20 febbraio 2017

Restituire la sovranità agli elettori

 L’appello dei Comitati del No

di Rossella Guadagnini
Presentata a Roma, nel corso di una conferenza stampa alla Camera, una petizione popolare dei Comitati per il No e contro l'Italicum, ai sensi dell'articolo 50 della Costituzione, sulla legge elettorale "per restituire sovranità agli elettori". Le firme saranno raccolte attraverso la piattaforma web change.org, ma anche grazie alla mobilitazione, sul territorio nazionale, dei 750 comitati locali. L'intento è di raccogliere il maggior numero di adesioni possibile, in modo da presentare - tra un mese circa - il risultato ai presidenti di Camera e Senato, e chiedere al Parlamento di approvare una legge elettorale che tenga conto del risultato del referendum costituzionale del 4 dicembre.
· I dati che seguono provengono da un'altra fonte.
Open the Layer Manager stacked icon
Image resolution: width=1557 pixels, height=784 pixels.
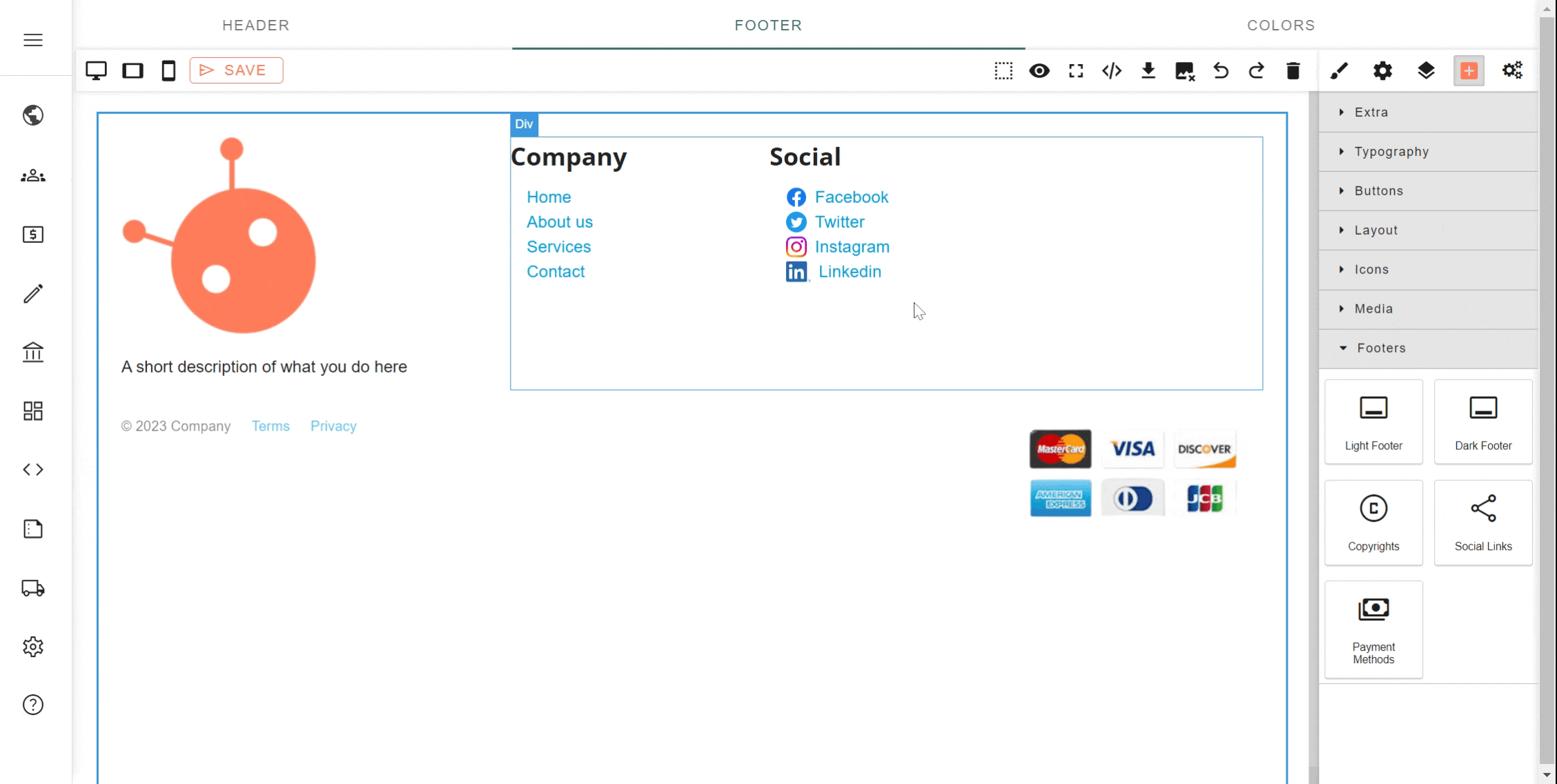coord(1426,70)
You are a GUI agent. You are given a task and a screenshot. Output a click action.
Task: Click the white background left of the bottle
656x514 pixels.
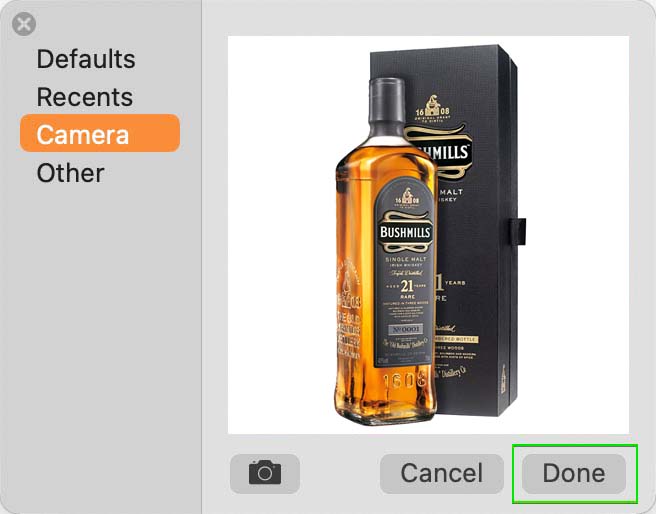(x=280, y=234)
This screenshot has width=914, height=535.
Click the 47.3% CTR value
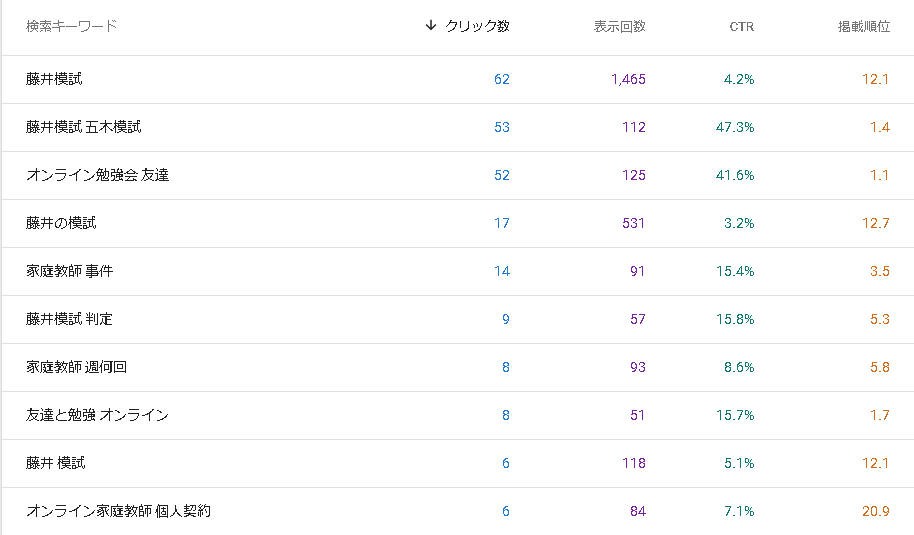click(x=734, y=127)
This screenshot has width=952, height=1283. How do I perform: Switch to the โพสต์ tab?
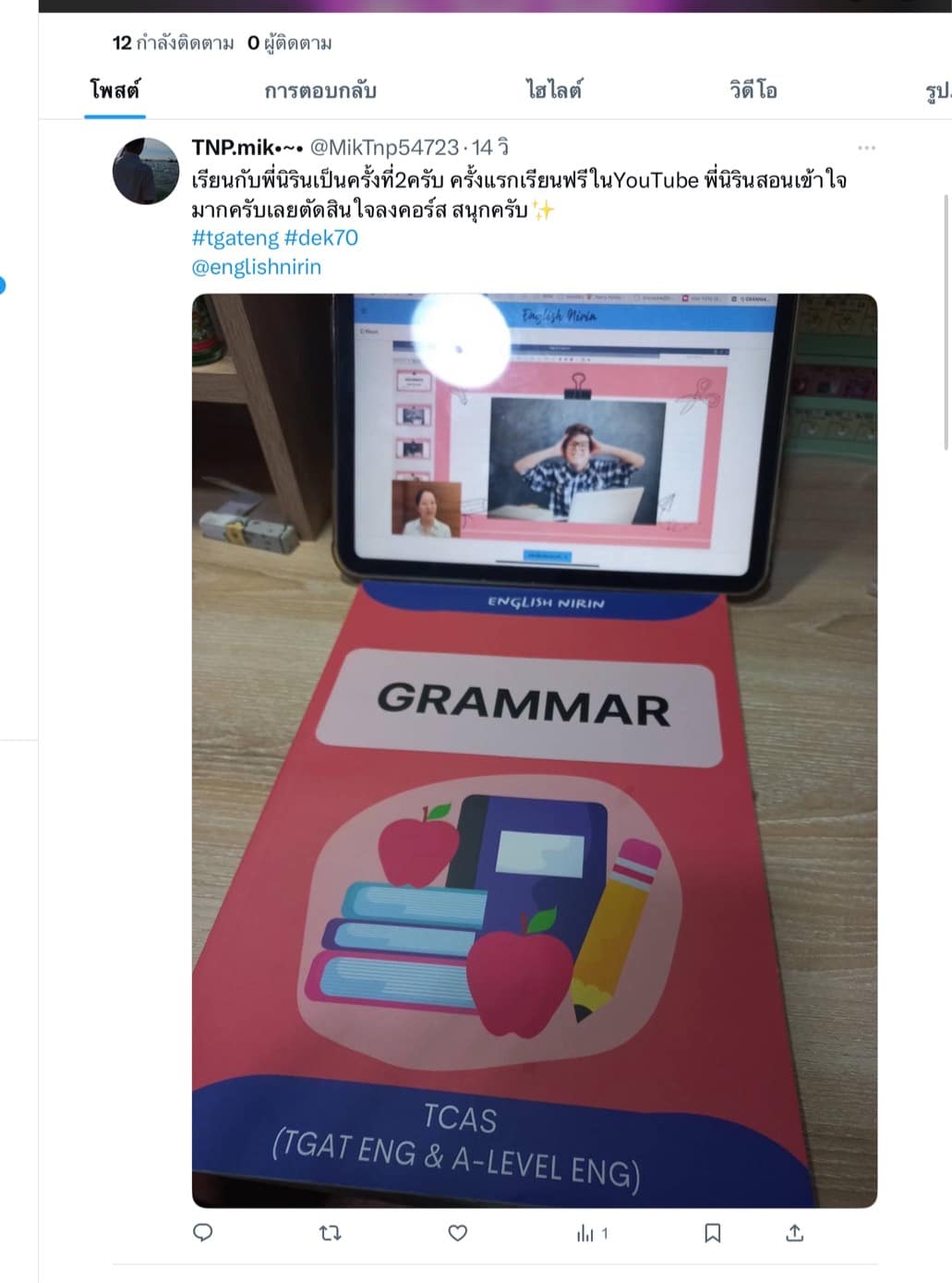[x=114, y=91]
La sentenza della Corte Costituzionale - sostengono i due Comitati - ha cancellato il ballottaggio, ma ha lasciato in piedi gli "altri due pilastri che tendono a svilire le elezioni, riducendole a una mera procedura per l’attribuzione del potere di Governo ad un ristretto gruppo, attraverso il controllo del Parlamento, a scapito della rappresentanza". Con questa petizione si chiede un intervento di riforma che elimini sia "ogni forma di premio maggioritario, che i capilista bloccati, oltre alle candidature multiple".

Si ritiene infatti che due interventi di fondo "siano assolutamente necessari per ripristinare il modello di democrazia costituzionale che le elettrici e gli elettori hanno riconfermato con il voto referendario del 4 dicembre. Occorre assicurare con le elezioni la piena rappresentatività del Parlamento, delle province e delle aree metropolitane, ripristinando l’eguaglianza del voto dei cittadini, nonché garantire loro la possibilità di scegliersi i rappresentanti, oggi designati dai capi partito".

L'intento è di aprire un dialogo tra le istituzioni e gli elettori.

Se Domenico Gallo, magistrato di Cassazione, e tra i primi firmatari della petizione, afferma la volontà dei Comitati "di aprire un dialogo tra le istituzioni e gli elettori", l'avvocato Anna Falcone, vice presidente del Comitato del No, sottolinea come "i cittadini vogliano contare nelle scelte politiche cruciali del Paese e scegliere, con voto libero, i propri candidati. Il premio di maggioranza al 40% è irragionevole e sproporzionato".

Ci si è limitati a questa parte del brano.